Educated - A Memoir by Tara Westover (Random House). As gripping a page-turner as any thriller, Westover recounts her surreal life in a family of survivalists who don’t believe in doctors, schools, or personal accountability, since everything is in God’s hands. The first time that Westover ever sits in a classroom is on her first day as a freshman at Brigham Young University; she has since received a Ph.D. from Cambridge. It’s an astonishing story, made more so by the fact that it continues to unfold for the author.



Friday Black by Nana Kwami Adjei-Brenyah (Mariner). These stories are brutal, unblinking, and revelatory, none more so than the first, “The Finkelstein 5.” In a few sentences, Adjei-Brenyah lays out what it is to be a black man in America. “In public, when people could actually see him, it was impossible to get his Blackness down to anywhere near a 1.5. If he wore a tie, wing-tipped shoes, smiled constantly, used his indoor voice, and kept his hands strapped and calm at his sides, he could get his Blackness as low as 4.0.” Many of these stories press against or go just over the boundary of realism, forcing readers to consider to what degree they are truly unrealistic. Others — like “Lark Street,” in which two aborted fetuses harass their father about his parenting choices — go fully over that boundary. These are stories that make a lasting impression.

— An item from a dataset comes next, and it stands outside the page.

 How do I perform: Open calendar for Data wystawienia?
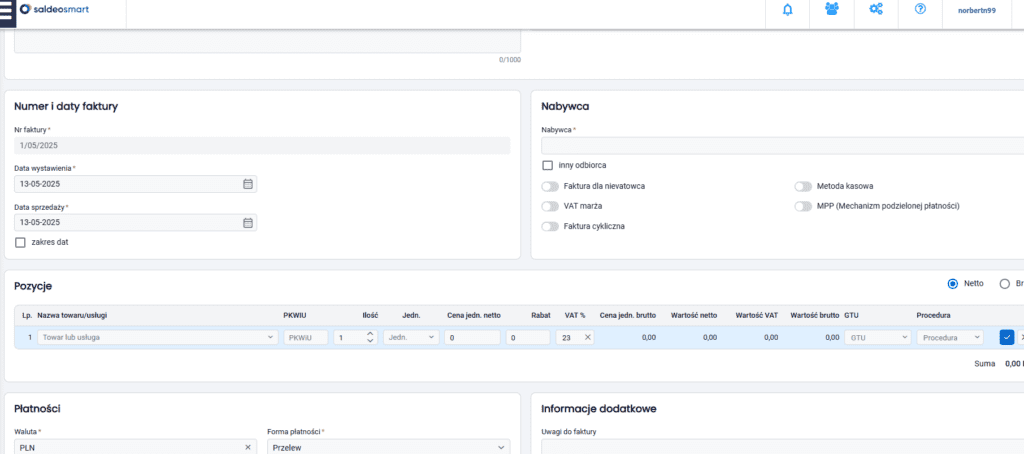coord(248,184)
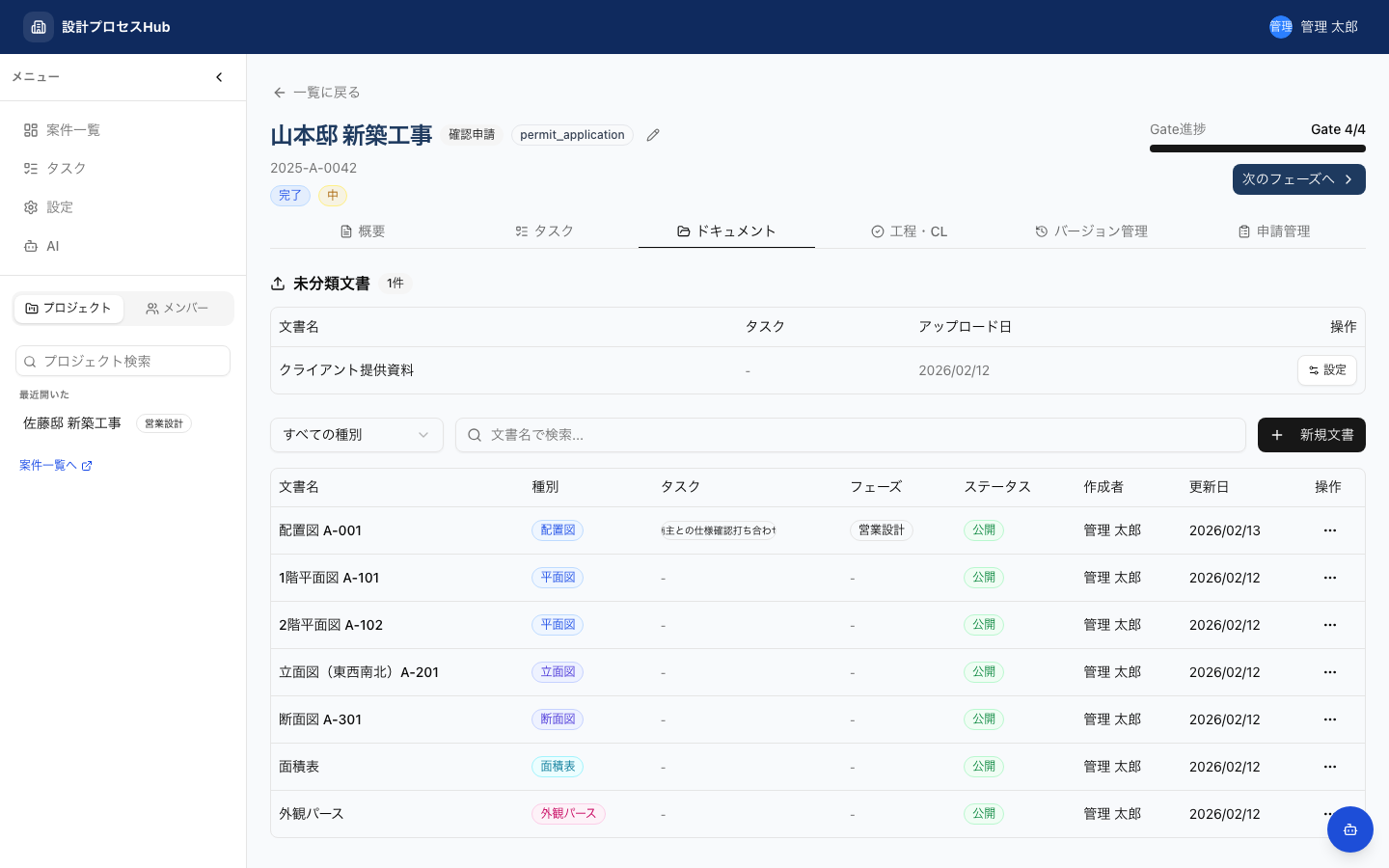Open the actions menu for 外観パース
Viewport: 1389px width, 868px height.
1330,813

The Incendiaries by R.O. Kwon (Riverhead). This novel of faith turned to cult turned to violence takes place on an insular college campus, an island outside the stream of real life. Will Kendall mourns the loss of his fundamentalist faith, Phoebe Lin mourns the loss of her mother, and John Leal uses his odd charisma to draw all the similarly lost into his sphere. Because Phoebe has, in many ways, replaced God as the object of Will’s singular focus, John’s hold on Phoebe seems to him a malign force, but he fails to recognize that Phoebe isn’t his possession, either.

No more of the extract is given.